Ademais, a ansiedade mobiliza os recursos físicos e psicológicos, estabelecendo
atitudes de defesa e ataque para enfrentamento de situações que ameacem ou desafiem os
sujeitos. Ela é um sinal de alerta sobre perigos iminentes e capacita o indivíduo a tomar
medidas necessárias para enfrentar as ameaças (Barlow, 2016).
Assim, a ansiedade prepara o organismo para tomar as providências adequadas, no
sentido de impedir a concretização desses possíveis prejuízos, ou pelo menos, para tentar
diminuir as suas consequências. Ela é uma reação natural e necessária à autopreservação
do ser humano. Contudo, a ansiedade pode perder a sua função adaptativa, o seu papel
protetor e motivador, e tornar-se patológica. Este sentimento estimula o indivíduo a entrar
em ação, porém, em excesso, faz exatamente o contrário, impedindo as reações (Hales,
Yudofsky & Gabbard, 2012).
A ansiedade patológica surge de uma inquietação e de uma preocupação
desproporcional à situação ou ameaça, originando-se com intensidade e duração
consideráveis, acarretando sofrimento e prejuízos de ordem funcional, organizacional e
social (Manual Diagnóstico e Estatístico de Transtornos Mentais: DSM-5, 2014).
Segundo Braga et al. (2010), dentre o grupo dos transtornos mentais, as descrições
da ansiedade patológica são mais recentes, datando as primeiras pesquisas a seu respeito
do século XIX. De modo sistematizado, tomando como base um artigo de Clark e Beck
(2012), existirá uma “preocupação normal”, que é moderada, passageira, geralmente
de âmbito limitado, e experimentada pela maioria dos indivíduos, e uma “preocupação
patológica”, que é excessiva, crônica, penetrante, incontrolável, e experimentada apenas
pelos indivíduos com ansiedade patológica.

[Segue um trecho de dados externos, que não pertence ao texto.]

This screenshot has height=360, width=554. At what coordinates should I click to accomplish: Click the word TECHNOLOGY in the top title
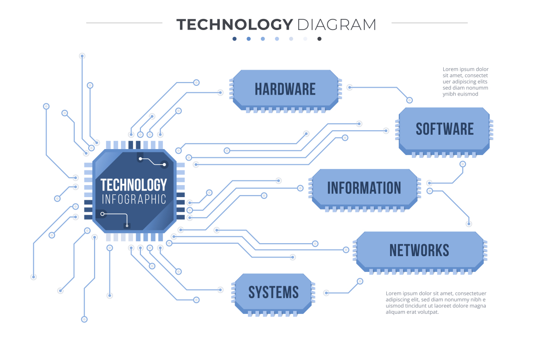click(x=235, y=24)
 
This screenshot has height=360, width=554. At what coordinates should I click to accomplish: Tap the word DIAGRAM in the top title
click(x=337, y=24)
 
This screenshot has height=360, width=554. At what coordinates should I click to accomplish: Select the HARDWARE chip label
click(x=285, y=89)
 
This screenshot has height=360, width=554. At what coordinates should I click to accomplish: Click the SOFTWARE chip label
click(x=445, y=129)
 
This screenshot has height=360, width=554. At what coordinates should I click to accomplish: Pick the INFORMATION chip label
click(x=364, y=188)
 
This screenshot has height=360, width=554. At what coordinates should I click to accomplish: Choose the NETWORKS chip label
click(x=419, y=250)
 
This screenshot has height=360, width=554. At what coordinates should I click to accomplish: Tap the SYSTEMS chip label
click(x=273, y=292)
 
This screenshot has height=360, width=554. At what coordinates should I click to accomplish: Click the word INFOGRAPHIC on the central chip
click(x=133, y=199)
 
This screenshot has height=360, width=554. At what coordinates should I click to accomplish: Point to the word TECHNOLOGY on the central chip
click(x=133, y=185)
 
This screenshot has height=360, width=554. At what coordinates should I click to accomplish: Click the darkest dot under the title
click(x=319, y=39)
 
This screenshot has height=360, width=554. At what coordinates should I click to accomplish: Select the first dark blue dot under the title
click(x=235, y=39)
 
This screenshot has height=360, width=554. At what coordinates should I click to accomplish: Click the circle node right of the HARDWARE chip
click(x=350, y=87)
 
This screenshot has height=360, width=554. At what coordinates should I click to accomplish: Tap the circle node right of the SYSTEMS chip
click(x=326, y=293)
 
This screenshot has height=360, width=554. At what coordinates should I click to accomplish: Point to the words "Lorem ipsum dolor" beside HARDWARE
click(x=465, y=69)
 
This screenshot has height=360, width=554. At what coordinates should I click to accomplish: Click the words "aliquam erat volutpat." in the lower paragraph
click(x=412, y=312)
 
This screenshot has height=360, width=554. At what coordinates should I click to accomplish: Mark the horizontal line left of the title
click(x=124, y=23)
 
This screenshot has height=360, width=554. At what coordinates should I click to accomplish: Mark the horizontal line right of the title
click(x=429, y=23)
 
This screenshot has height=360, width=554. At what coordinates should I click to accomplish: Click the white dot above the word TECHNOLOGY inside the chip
click(x=140, y=159)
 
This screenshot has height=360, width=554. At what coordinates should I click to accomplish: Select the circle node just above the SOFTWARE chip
click(x=409, y=100)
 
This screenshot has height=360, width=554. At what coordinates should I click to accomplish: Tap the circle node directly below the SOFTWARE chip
click(x=463, y=164)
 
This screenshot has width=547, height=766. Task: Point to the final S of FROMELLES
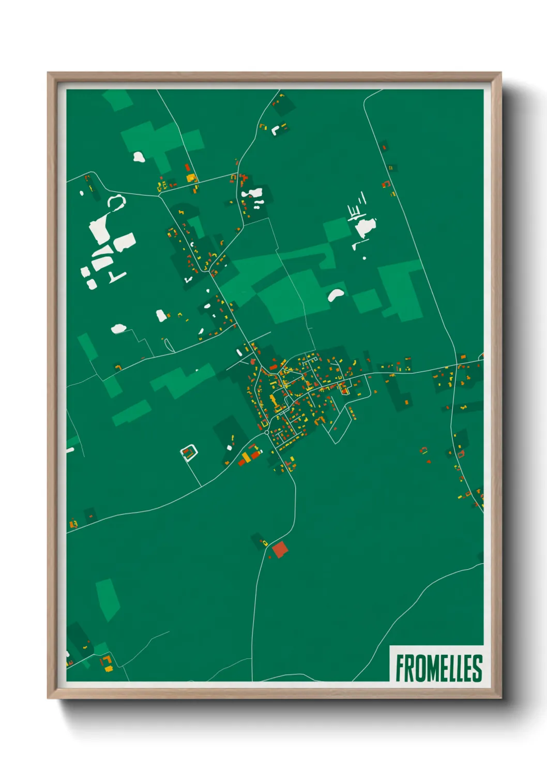477,668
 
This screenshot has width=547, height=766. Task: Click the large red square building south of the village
279,549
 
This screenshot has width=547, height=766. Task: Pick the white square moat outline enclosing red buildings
189,453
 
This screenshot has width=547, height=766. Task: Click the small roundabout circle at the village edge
267,432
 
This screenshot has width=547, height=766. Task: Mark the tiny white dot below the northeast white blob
364,257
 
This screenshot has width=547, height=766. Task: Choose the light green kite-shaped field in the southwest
108,599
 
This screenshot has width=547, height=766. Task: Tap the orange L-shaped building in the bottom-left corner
108,662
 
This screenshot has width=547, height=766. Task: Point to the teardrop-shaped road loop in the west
168,344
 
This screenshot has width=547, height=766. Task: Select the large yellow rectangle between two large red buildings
247,456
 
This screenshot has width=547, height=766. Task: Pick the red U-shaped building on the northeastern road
386,184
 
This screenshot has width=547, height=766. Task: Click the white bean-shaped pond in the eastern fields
336,294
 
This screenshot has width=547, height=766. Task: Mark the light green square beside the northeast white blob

Atualmente, a maioria das pessoas com transtornos de ansiedade pode ser tratada
através de uma intervenção profissional adequada, com tratamento farmacológico
combinado com psicoterapia. Dentre as abordagens terapêuticas existentes, uma das mais
indicadas é a Terapia Cognitivo-Comportamental (TCC), a qual, segundo Beck e Knapp
(2008), tem como princípio fundamental que a maneira como os indivíduos percebem e
processam a realidade influenciará a maneira como eles se sentem e se comportam.
Procedimentos metodológicos
Revisão da literatura
Nos últimos anos, os avanços tecnológicos, assim como as pressões sociais, políticas
e econômicas, estão repercutindo diretamente na vida do ser humano, fomentando
constantemente sentimentos de angústia, medos, preocupações, ansiedades e aflições.
Isso decorre do fato de que as pessoas estão cada vez mais isoladas do convívio social, os
momentos de lazer estão cada vez mais restritos, as cidades estão mais violentas, os índices
de criminalidade e a competição econômica se intensificam, ao passo que a segurança no
emprego decai vertiginosamente (Leahy, Tirch & Napolitano, 2013).
Ademais, as expectativas das pessoas em relação ao conforto material também
foram impactadas em função da produção de uma nova identidade consumidora, sendo
reforçada constantemente pela publicidade na televisão, nas rádios e mídias sociais, que
tanto induzem as pessoas a adquirirem seus produtos e serviços, como preconizam a busca
desenfreada por um padrão de beleza e de felicidade inalcançável (Leahy, 2011).
Os mesmos teóricos salientam, ainda, que a pessoa que detém algum transtorno de
ansiedade apresenta um estado de vulnerabilidade pessoal aumentada, em outras palavras,
o sujeito, frente a estímulos internos e externos, tem uma visão sobre si mesmo distorcida
como se estivesse em uma situação de perigo, da qual ele não tem controle ou é incapaz
de enfrentar. Deste modo, a pessoa acaba interpretando erroneamente os eventos ou sinais
neutros como ameaçadores, acreditando que estes afligem a sua segurança e bem estar.
Os transtornos de ansiedade, consoante Zamignani e Banaco (2005), caracterizam-se
pela existência de quatro componentes sintomáticos: emocionais, cognitivos, fisiológicos
e comportamentais. No aspecto emocional e cognitivo, o indivíduo pode manifestar
sensação de medo, sentimento de insegurança, antecipação apreensiva e pensamento
catastrófico, bem como, aumento do período de vigília ou alerta.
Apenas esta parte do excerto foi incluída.